Dataset content >>
※

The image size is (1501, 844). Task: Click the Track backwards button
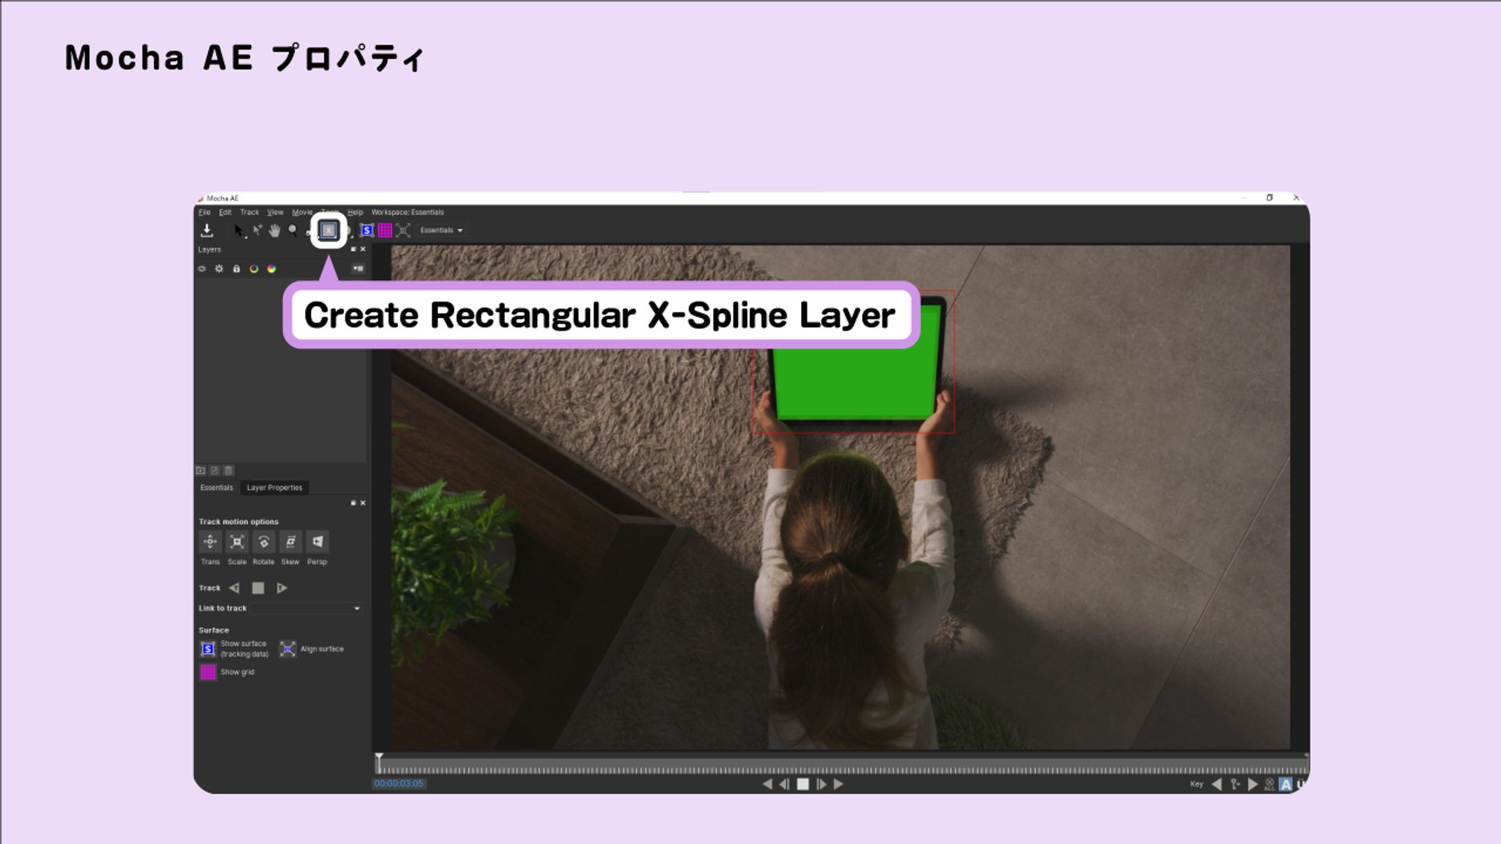tap(234, 588)
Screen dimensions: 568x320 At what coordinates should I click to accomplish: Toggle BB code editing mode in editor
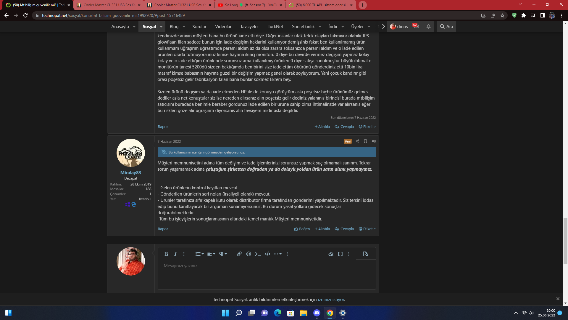340,254
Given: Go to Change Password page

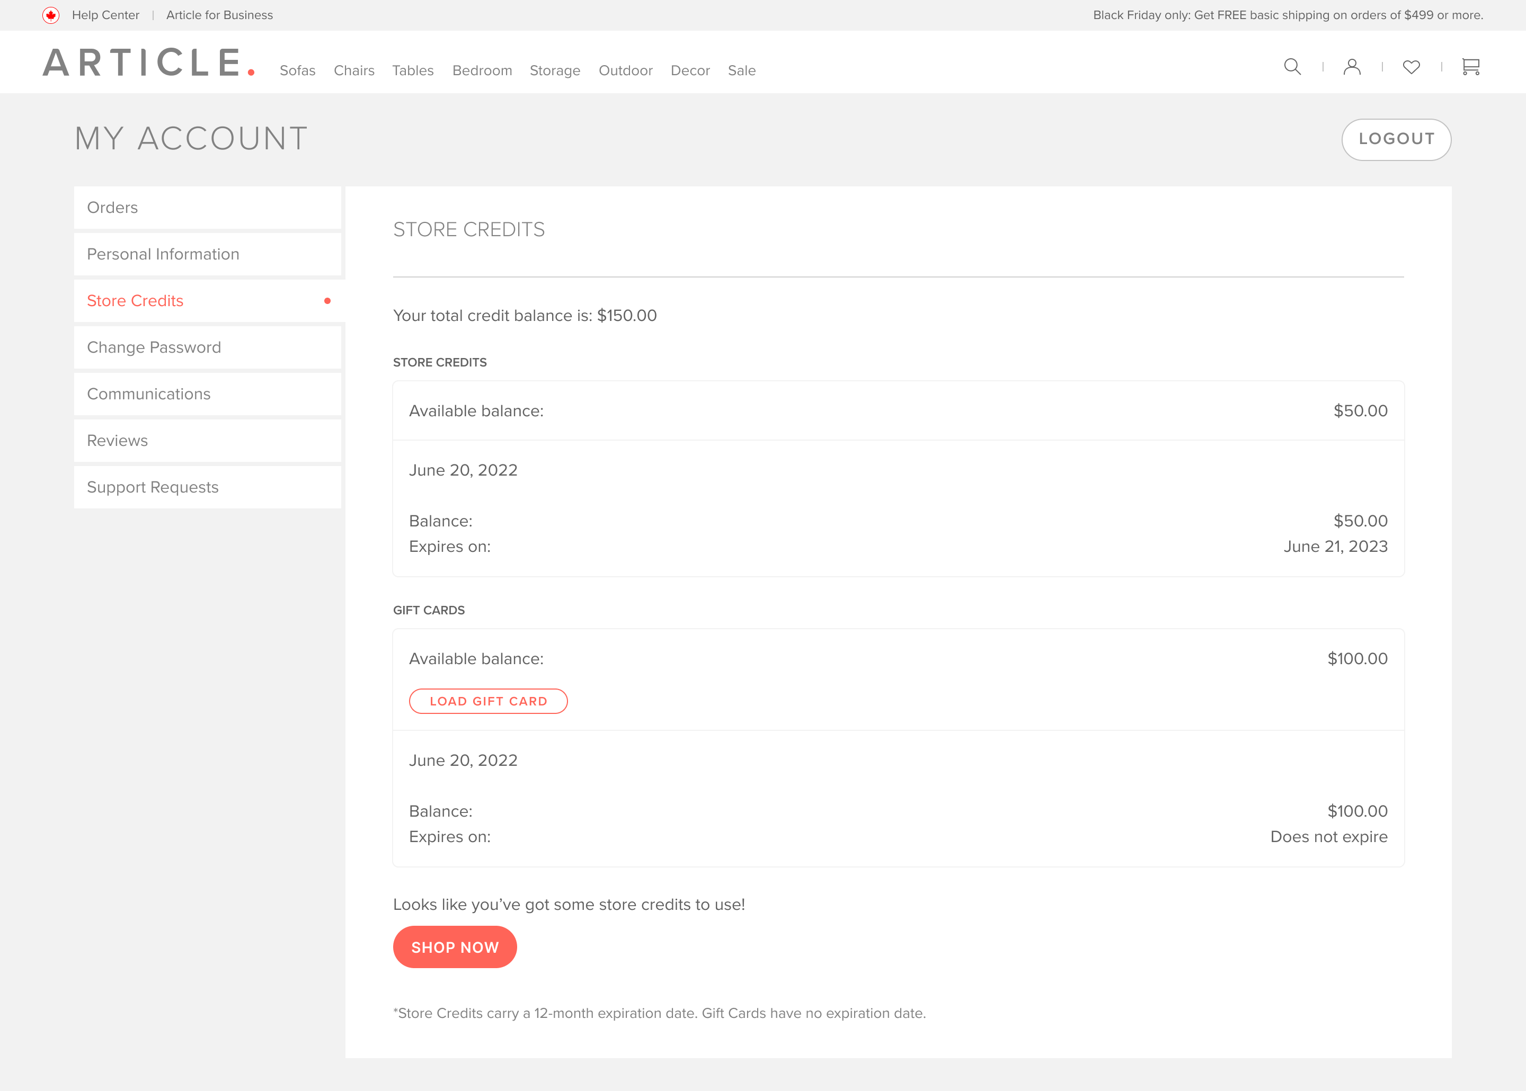Looking at the screenshot, I should pos(208,347).
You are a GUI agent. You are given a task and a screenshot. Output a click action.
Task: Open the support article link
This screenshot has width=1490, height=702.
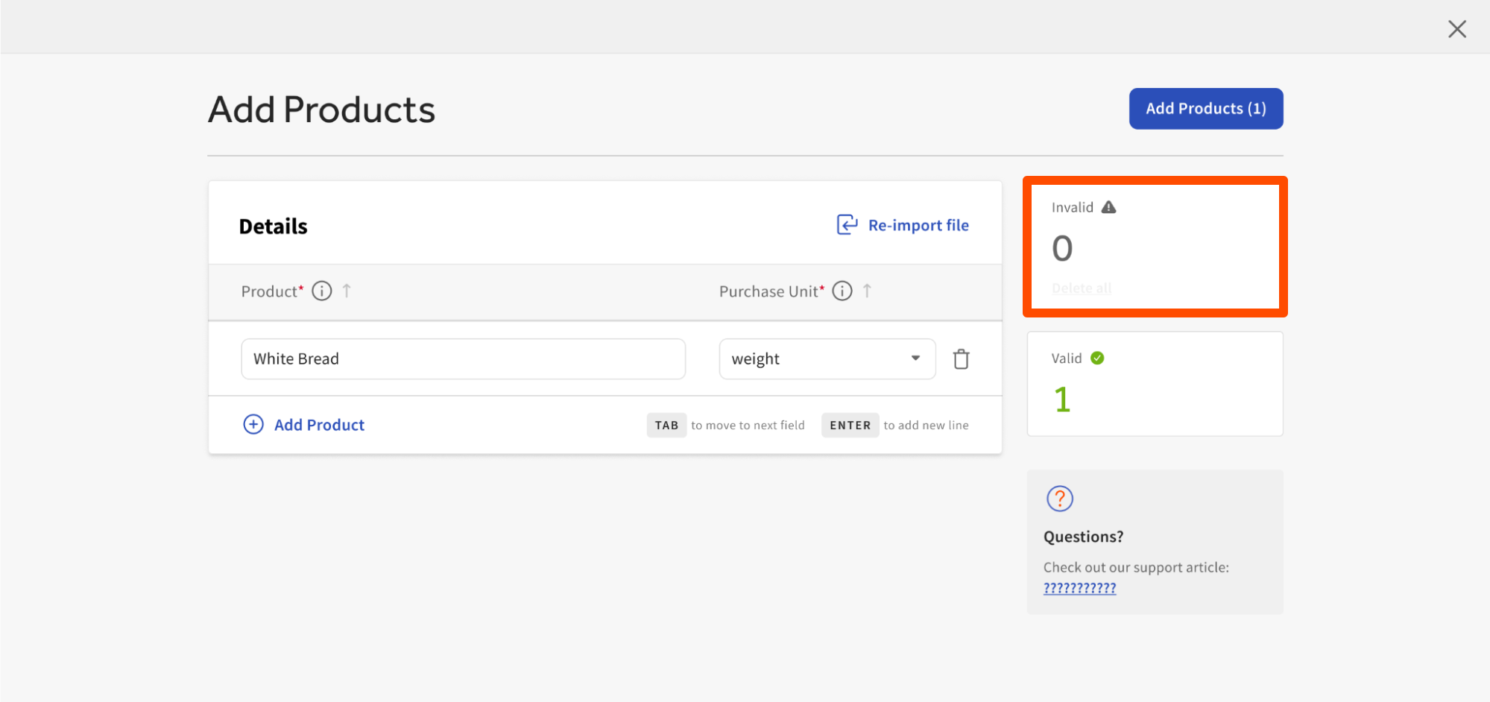1079,587
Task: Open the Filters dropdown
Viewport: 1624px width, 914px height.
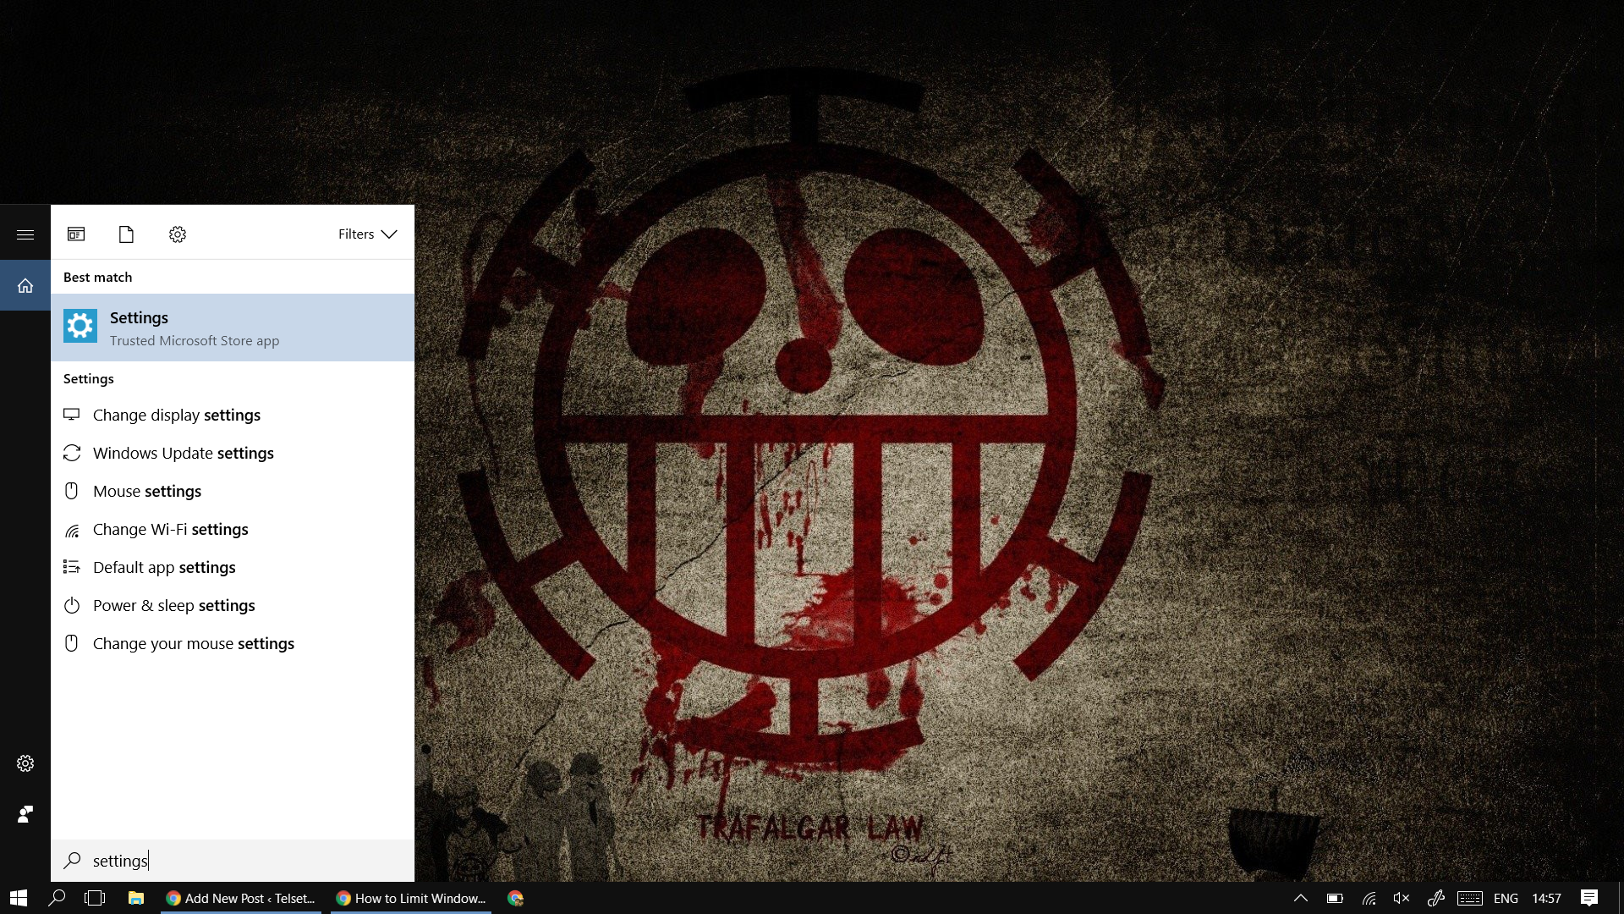Action: point(367,234)
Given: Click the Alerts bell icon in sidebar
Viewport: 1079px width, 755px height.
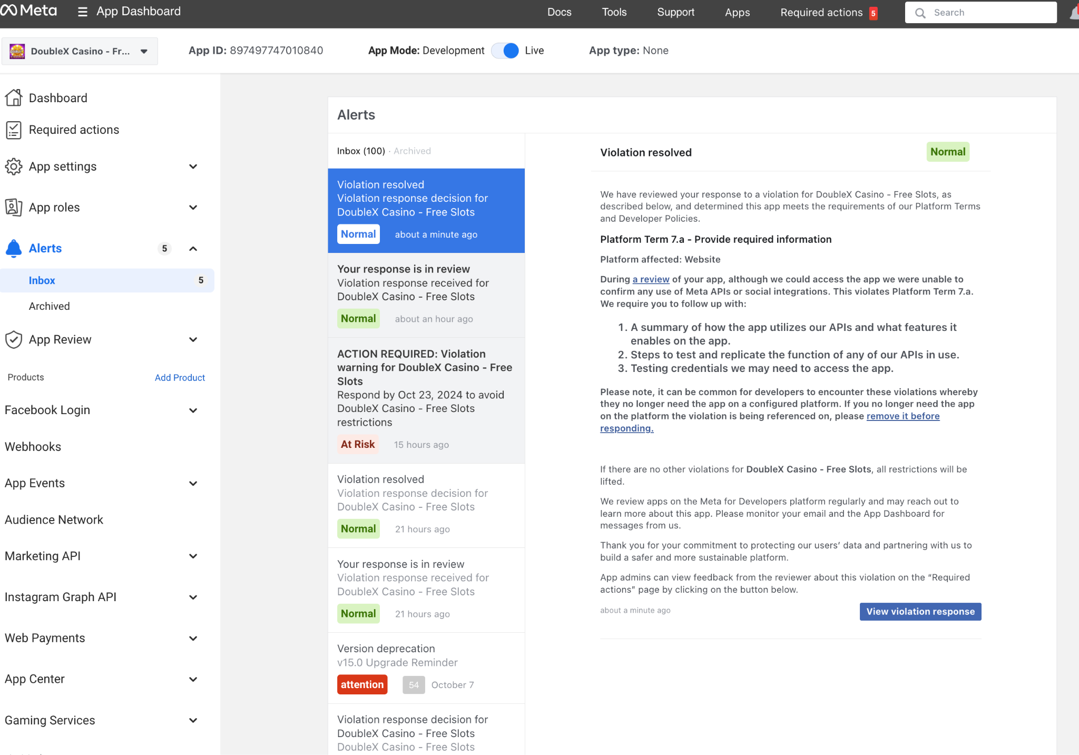Looking at the screenshot, I should [x=14, y=248].
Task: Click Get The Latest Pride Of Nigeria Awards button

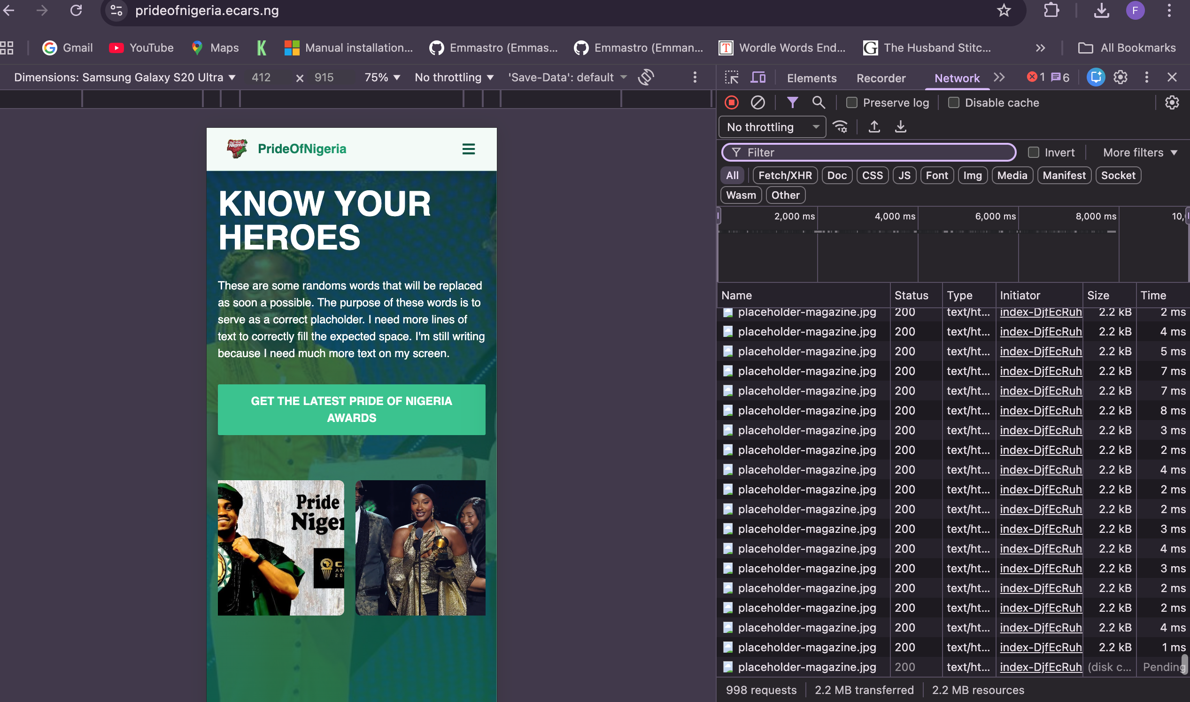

※

What this task involves >> A clean copy is needed of the lines above from the one with "Given: Go to Change Password page" up to and including the one with "Given: Click the Alerts bell icon in sidebar". Please set it down exactly, with no pictures.

Answer area >>
Given: Go to Change Password page

Looking at the screenshot, I should pos(208,347).
You are a GUI agent. You are given a task and a screenshot. Output a click action.
Task: Open the support article link
This screenshot has width=1490, height=702.
1079,587
Task: Open the Filters dropdown
Viewport: 1624px width, 914px height.
Action: point(367,234)
Given: Click the Alerts bell icon in sidebar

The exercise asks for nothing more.